Gio, 17/10/2019 - 11:02
Città del Vaticano – Il Card. Fernando Filoni, Prefetto della Congregazione per l’Evangelizzazione dei Popoli, il 7 agosto 2018 ha nominato Rettore del Seminario filosofico interdiocesano “St. Francis Xavier” nell’arcidiocesi di Lahore il rev. Almas Daniel Archangelus, del clero della diocesi di Faisalabad.
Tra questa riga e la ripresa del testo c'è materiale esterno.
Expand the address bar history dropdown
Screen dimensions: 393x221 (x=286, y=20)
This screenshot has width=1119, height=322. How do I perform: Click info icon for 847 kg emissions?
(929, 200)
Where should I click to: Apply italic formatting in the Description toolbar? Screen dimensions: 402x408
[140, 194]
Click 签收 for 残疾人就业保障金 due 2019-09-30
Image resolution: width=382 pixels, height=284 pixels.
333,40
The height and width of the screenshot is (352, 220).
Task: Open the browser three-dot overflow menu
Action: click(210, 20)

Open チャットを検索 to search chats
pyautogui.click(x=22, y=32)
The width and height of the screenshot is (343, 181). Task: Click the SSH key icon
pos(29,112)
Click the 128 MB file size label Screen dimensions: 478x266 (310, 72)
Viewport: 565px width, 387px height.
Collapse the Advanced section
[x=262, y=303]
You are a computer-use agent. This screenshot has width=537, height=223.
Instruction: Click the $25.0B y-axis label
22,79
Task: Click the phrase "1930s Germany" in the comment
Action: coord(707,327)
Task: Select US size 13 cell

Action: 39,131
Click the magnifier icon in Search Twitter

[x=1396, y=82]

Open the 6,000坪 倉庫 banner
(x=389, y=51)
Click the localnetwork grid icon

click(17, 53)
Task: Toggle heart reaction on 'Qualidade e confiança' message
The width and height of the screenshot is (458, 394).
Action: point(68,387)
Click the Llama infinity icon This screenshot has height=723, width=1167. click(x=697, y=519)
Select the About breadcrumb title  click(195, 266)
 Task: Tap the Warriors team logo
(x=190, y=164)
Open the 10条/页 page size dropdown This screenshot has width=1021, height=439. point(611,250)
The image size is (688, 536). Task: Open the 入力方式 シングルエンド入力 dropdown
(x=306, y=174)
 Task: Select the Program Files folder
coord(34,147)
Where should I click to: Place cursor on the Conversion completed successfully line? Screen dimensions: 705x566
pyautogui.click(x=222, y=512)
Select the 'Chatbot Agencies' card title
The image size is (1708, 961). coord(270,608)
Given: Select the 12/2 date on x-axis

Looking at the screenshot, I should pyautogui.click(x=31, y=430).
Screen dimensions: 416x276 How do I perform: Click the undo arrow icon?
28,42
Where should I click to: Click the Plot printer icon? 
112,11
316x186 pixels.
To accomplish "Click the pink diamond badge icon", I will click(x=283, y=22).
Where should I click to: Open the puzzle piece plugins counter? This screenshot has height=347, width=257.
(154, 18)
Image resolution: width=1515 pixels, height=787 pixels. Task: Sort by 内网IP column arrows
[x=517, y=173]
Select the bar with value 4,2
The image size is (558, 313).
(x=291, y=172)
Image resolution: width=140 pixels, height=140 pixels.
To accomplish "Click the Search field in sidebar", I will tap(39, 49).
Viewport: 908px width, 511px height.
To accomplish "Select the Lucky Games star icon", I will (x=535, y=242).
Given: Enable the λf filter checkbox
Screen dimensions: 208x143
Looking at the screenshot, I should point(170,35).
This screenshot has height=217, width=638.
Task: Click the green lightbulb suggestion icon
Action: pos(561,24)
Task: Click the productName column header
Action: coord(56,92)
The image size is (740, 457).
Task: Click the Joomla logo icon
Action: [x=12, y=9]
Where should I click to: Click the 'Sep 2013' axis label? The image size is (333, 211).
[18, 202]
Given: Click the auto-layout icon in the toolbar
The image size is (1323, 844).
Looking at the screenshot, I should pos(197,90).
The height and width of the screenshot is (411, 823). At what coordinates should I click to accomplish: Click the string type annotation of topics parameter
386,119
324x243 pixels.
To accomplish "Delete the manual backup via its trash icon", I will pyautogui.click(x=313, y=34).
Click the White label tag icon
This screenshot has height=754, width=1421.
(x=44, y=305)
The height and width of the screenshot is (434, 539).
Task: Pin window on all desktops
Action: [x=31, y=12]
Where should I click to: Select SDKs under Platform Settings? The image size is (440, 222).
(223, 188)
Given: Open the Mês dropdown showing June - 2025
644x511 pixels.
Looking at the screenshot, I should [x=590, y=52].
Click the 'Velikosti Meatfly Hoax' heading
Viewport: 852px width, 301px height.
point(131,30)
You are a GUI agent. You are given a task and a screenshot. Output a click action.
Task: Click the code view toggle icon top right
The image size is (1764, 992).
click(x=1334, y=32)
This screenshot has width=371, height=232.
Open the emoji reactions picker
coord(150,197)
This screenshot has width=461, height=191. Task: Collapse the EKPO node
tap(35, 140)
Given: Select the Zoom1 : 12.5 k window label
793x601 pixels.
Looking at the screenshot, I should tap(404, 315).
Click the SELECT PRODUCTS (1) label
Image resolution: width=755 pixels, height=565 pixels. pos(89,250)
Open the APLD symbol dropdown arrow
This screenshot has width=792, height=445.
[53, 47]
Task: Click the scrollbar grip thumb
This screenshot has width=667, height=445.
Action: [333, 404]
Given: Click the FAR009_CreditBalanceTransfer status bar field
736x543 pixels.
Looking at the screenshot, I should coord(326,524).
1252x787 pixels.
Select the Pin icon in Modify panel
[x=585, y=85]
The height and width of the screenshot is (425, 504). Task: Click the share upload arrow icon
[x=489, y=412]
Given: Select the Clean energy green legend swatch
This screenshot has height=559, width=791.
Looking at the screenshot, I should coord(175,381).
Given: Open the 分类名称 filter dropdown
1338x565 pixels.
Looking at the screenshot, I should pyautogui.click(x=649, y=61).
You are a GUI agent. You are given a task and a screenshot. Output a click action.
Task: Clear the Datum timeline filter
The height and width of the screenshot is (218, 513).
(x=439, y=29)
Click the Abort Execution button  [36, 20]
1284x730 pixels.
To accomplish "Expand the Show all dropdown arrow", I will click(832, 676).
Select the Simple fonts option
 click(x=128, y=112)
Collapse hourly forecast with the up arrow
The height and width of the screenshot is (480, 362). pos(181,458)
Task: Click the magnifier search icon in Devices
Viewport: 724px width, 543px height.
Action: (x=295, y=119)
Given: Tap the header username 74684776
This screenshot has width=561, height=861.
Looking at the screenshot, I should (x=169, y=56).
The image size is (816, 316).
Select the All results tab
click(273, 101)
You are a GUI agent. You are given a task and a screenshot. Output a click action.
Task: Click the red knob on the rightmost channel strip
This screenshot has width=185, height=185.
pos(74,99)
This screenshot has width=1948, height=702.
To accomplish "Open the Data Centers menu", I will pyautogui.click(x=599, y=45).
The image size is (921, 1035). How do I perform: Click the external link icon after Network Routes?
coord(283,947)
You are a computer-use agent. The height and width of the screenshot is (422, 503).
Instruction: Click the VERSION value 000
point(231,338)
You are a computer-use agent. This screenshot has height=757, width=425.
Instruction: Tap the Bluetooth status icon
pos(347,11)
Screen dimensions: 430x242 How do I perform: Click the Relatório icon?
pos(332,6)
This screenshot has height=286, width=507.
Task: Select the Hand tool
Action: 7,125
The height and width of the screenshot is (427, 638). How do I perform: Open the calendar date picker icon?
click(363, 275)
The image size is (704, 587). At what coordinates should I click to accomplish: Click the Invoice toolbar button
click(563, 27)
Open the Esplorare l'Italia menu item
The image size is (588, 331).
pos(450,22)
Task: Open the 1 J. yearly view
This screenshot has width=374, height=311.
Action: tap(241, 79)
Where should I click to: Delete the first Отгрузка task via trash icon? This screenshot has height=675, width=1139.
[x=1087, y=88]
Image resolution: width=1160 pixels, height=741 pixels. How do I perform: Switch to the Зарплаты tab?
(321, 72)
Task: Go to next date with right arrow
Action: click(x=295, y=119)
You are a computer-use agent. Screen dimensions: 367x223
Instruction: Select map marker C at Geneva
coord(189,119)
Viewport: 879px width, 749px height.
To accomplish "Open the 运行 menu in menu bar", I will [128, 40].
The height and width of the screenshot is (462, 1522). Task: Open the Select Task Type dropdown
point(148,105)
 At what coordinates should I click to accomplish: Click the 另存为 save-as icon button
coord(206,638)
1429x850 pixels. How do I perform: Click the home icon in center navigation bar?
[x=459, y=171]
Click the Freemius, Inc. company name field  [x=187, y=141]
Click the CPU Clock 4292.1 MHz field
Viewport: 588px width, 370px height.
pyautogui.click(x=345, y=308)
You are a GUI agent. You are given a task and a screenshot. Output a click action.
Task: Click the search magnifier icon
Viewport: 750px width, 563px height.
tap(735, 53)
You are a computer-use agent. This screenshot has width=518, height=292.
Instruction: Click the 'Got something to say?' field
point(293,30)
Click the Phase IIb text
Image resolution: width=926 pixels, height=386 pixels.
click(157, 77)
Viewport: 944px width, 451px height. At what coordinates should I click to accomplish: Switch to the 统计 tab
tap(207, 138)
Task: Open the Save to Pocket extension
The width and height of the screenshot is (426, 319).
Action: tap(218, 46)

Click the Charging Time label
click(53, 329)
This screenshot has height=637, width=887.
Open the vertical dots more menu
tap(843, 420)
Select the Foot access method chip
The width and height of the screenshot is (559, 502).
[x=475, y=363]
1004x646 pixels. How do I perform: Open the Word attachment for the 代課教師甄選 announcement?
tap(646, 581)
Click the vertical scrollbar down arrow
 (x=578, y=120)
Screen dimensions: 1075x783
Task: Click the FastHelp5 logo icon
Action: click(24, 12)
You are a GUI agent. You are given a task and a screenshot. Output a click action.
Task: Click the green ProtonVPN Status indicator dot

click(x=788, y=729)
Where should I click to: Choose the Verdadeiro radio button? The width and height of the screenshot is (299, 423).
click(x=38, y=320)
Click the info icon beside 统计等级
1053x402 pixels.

Il nuovo Rettore è nato a Okara il 17 gennaio 1973 ed è stato ordinato sacerdote il 1° ottobre 2001. Ha studiato filosofia al “St. Francis Xavier Seminary” di Lahore e teologia al “Christ the King Serminary” di Karachi, si è licenziato in Liturgia al Pontificio Istituto Liturgico “Sant’Anselmo” a Roma, quindi ha seguito un anno di formazione per lavorare in seminario a Dublino . Dopo l’ordinazione diaconale ha svolto il ministero pastorale nella diocesi di Hyderabad, continuando anche dopo il presbiterato, fino a quando è stato inviato a Roma per gli studi in liturgia. Dal 2009 insegna liturgia al National Catholic Institute of Theology di Karachi e dal 2012 al St. Francis Xavier Seminary.